The most common approach is to add a prefix to all your functions and add a
function_exists() wrapper, or worse, enclose all these (non-related) functions inside a class to avoid name collusion. This defeats the fundamental purpose of Object Oriented Programming and is one of the main reasons why non-WordPress PHP developers hate WordPress developers.
Pretty much most of my WordPress plugins have a class just to avoid name collusion. Every time I do this I am left with a feeling of imperfectness. I have waited for WordPress to support PHP 5.3 so that I can use either Namespace or closures to avoid this. This feeling of imperfectness coupled with the fact that support for PHP 5.2 (and even PHP 5.3) is now unsupported, has pushed me to make this reason.
Now that we have seen the selfish reason, let’s see the other (slightly noble) reason 😉
PHP 5.2 is old, in fact very old
As I mentioned above PHP 5.2 is very old. It was released in Nov 2006 and support for it ended in Jan 2011. That means WordPress is supporting a software whose development stopped 4 years ago. In the web development world, that’s a very long period.
For the record, even support for PHP 5.3 has ended in Aug 2014. You can find the release and support dates for all PHP releases in the wikipedia article about PHP.
I am not saying that we shouldn’t use something just for the reason that it is old, but the main reason we shouldn’t use it is because support for it has ended. If a security issue is found then it will not be fixed. In the web development world running outdated and vulnerable code is asking for trouble.
By forcing my users to update from PHP 5.2 I am doing my bit to make the Internet a little safer (at least in my opinion).
You may feel that changing minimum requirement to PHP 5.3 (or above) might break the websites that are still running PHP 5.2, but I don’t think so. Instead it could be the other way around. Ozh summarized it in a single sentence when he wrote about why WordPress should stop supporting PHP 5.2, a year ago.
The day WordPress says “we require PHP 5.3”, the whole web which is still running 5.2 switches to 5.3. Simple as that.
Transition for my plugins
The following is my plan to transition my plugins to PHP 5.3.
I am not going to rewrite all my WordPress plugins to support only PHP 5.3, that’s a huge amount of wasted effort. If the plugin is already working then I am not going to make any change to it. But if I am going to create a new plugin or making significant changes to the codebase to add new features, then I am not going to restrict myself to support PHP 5.2. Also, going forward I am not going to test my plugins in PHP 5.2.

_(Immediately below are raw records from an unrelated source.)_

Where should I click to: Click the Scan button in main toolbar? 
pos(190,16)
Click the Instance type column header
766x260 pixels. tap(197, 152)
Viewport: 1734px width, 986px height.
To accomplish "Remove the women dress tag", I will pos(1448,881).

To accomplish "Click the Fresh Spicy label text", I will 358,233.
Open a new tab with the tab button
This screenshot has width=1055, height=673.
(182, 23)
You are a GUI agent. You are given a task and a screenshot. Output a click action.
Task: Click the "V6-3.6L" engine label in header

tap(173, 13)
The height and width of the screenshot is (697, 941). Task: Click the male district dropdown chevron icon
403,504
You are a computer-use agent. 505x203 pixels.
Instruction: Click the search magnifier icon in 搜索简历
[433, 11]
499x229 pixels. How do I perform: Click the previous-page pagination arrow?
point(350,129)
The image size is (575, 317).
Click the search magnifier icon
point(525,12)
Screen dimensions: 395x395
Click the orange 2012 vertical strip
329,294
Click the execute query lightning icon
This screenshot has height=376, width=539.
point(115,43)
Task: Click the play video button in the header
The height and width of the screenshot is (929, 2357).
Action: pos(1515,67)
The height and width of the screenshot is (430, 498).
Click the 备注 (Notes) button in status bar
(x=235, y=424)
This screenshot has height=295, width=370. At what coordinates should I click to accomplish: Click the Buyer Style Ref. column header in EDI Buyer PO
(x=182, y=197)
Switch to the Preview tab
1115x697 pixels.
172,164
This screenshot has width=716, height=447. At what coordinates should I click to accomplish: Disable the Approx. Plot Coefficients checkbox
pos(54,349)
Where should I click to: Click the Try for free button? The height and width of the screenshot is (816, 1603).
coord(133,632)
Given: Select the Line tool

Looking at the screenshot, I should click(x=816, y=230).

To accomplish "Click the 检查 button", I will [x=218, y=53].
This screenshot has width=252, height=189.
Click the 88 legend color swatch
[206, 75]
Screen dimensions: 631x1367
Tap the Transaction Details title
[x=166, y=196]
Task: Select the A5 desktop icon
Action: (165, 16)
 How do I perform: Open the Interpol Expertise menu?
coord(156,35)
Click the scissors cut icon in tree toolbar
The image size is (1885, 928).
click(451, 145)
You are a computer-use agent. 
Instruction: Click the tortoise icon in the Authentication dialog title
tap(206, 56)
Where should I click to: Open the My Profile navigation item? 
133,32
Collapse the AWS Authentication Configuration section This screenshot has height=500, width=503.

This means that some of my plugins might continue to support PHP 5.2, but I am going to make it clear that PHP 5.3 or above is recommended and the code is not guaranteed to work in PHP 5.2.
If you strongly feel that I should support PHP 5.2 then I am very interested in knowing your views. Also if you are a WordPress plugin or a theme developer, then I am interested in knowing your view on this as well. Please leave a comment below about your own views on this.
Together, let’s hope that the powers behind WordPress make the decision to move away from PHP 5.2 before it is too late.